15. We may approach the problem from another angle. Although depreciation is to be based on the actual cost to the assessee, that actual cost has to be determined in every assessment year. This is laid down by the Bombay High Court in CIT v. Bassein Electric Supply Co.

Ltd. [1979] 118 ITR 884. After noting the authorities on this point, their Lordships held: ...The actual cost determined for a particular asset can be altered or redetermined for a particular assessment year .... Each year's income-tax assessment is self-contained....

16. So, for the assessment years 1971-72 to 1973-74, it is incumbent on the ITO to redetermine the actual cost. Now, what he has to determine is the actual cost of the assets to the assessee. We place particular emphasis on the expression 'to the assessee'. What is required to be determined is what the assessee had to pay. Now, this determination is as pointed out above, for each assessment year separately. For each assessment year, the ITO must ask what did the assets cost to the assessee for this assessment year Not, what did the assets cost to the assessee in the year he acquired it. When he asked the question, the answer is, say, in respect of straat clarance f. 14.72 million.

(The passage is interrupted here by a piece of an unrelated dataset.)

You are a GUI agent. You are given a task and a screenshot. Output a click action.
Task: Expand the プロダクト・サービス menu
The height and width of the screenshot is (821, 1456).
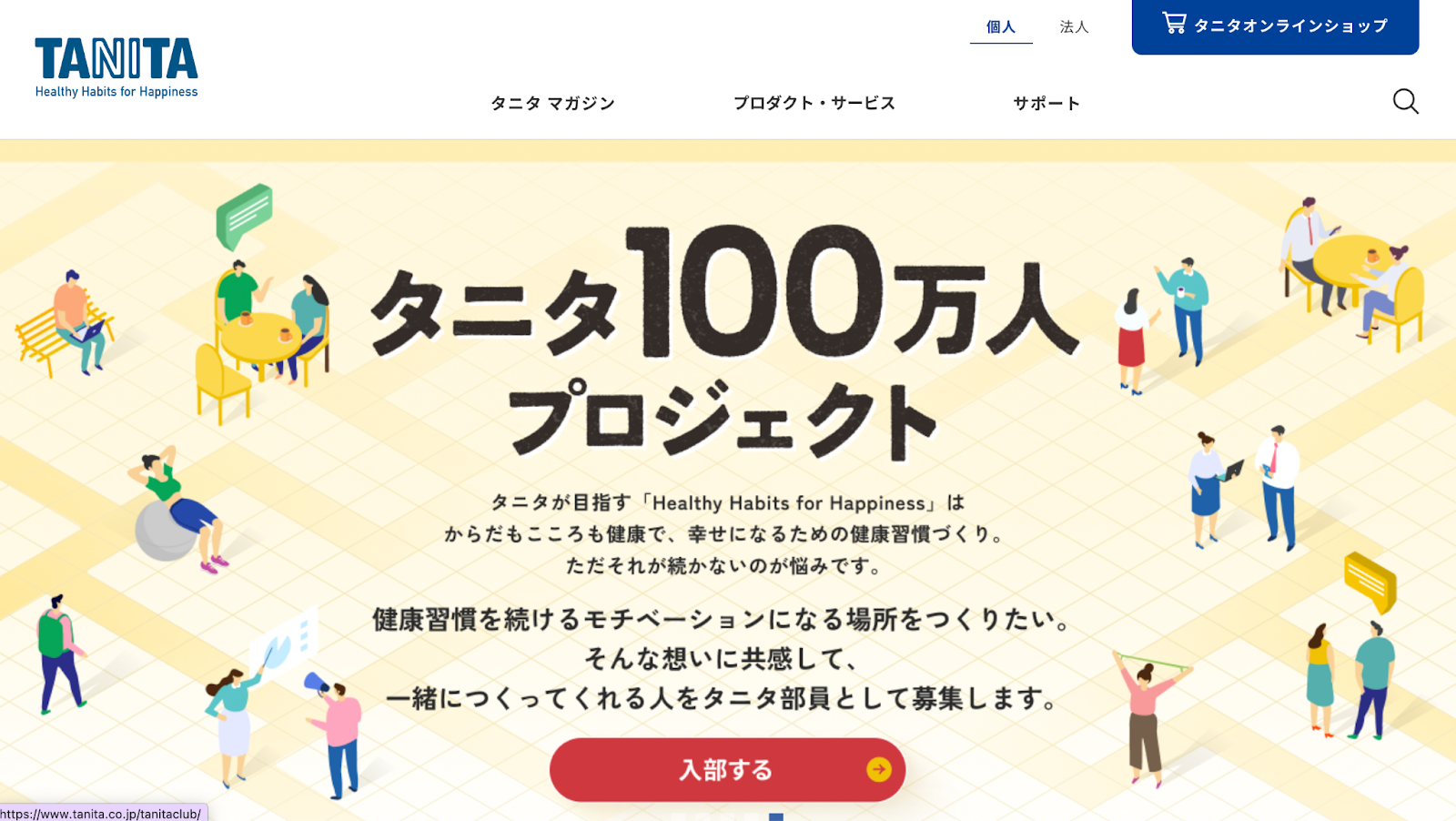point(814,103)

Even for the assessment year 1971-72, it remains at f. 14.72 million, but, since the assessment finallv has to be in terms of Indian currency, the actual cost to the assessee, redetermined for the year 1971-72, would be the rupees equivalent off. 14.72 million at the exchange rate applicable in 1971-72. So, the assessee has a right that his cost should be redetermined for each year and when the assessee has acquired in terms of a foreign currency, the redetermination naturally would be by applying the exchange rate relevant to the assessment year concerned.

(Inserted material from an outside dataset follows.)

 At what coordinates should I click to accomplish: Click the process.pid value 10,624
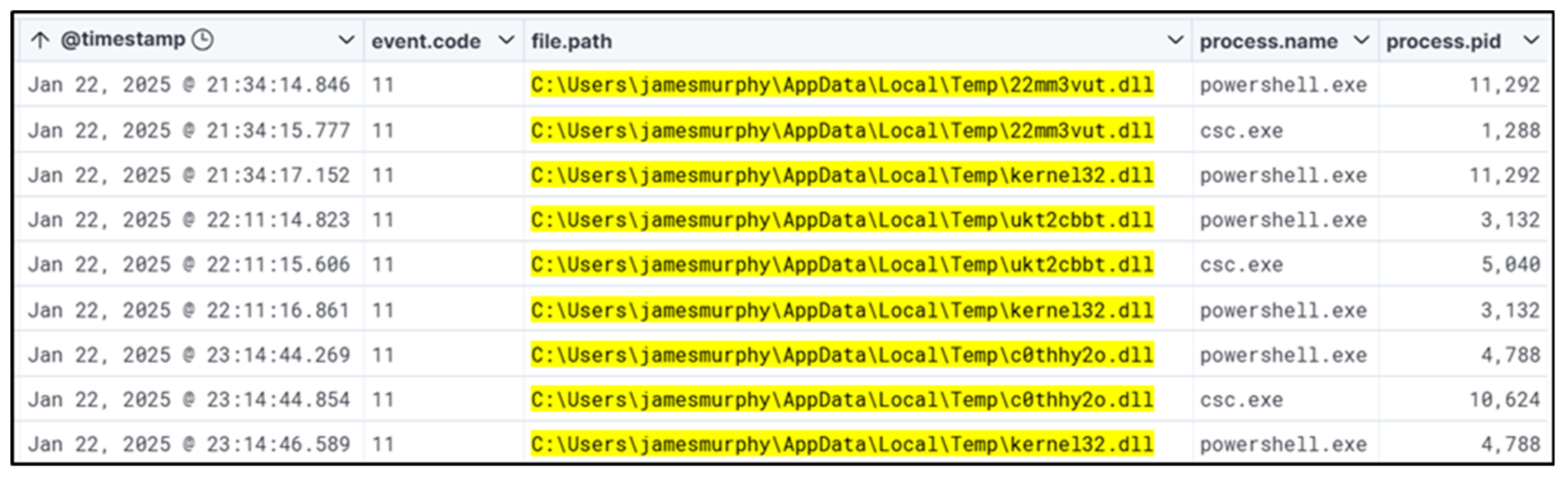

17. The above proposition does not lay down a ratio that whenever an asset is acquired by payment in foreign currency, the cost of the asset to the assessee must be redetermined every year with reference to the exchange rate. What we lay down here would apply only where the accounting is also done in foreign currency. That would invariably mean only non-residents whose Indian income has to be computed by applying Rule 10.

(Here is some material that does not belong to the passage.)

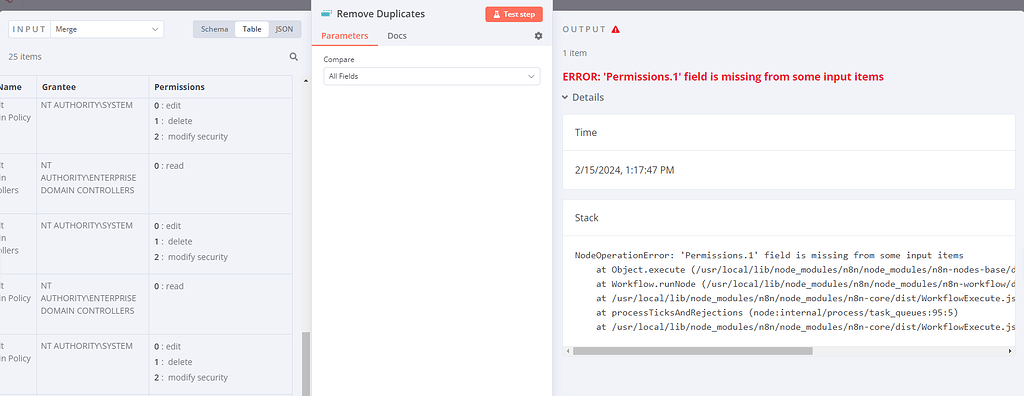
Task: Switch input view to JSON
Action: click(284, 29)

18. The provisions of Section 43(6) of the Act does not require anything inconsistent with the assessee's plea. That is because of the nature of the asset. They are ships and there is no requirement in the rules that depreciation should be on the written down value. Ships are depreciated at actual costs to the assessee on straight line method.

Perhaps, different considerations might prevail in the case of an asset, where the written down value has to be ascertained. We are not concerned with them in this appeal.

19. There is yet another angle to this question. That is the application of the provisions of Rule 115 of the rules. The rule is reproduced below: The rate of exchange for the calculation of the value in rupees of any income accruing or arising or deemed to accrue or arise to the assessee in foreign currency or received or deemed to be received by him or on his behalf in foreign currency shall be the telegraphic transfer buying rate of such currency as on the specified date.

Now, this rule postulates that the rate of exchange has to be applied only after determining the 'income accruing or arising to the assessee in foreign currency.' The exchange rate is to be considered only after the income has been determined. The 'income' necessarily means income as defined in Section 2(24) of the Act. That can be arrived at after allowing for all deductions permissible under the Act. This includes deduction by way of depreciation under Section 32. So, the application of the rule i.e., conversion of foreign currency to Indian rupee, would bs the last step. Therefore, the determination of the depreciation has to be only in terms of foreign currency only, that being a step in the process of determining the income.

20. For these reasons, we hold that the assessee is entitled to the depreciation claimed and allowed in the original assessments. The additions in the reassessments are deleted. The appeals are allowed.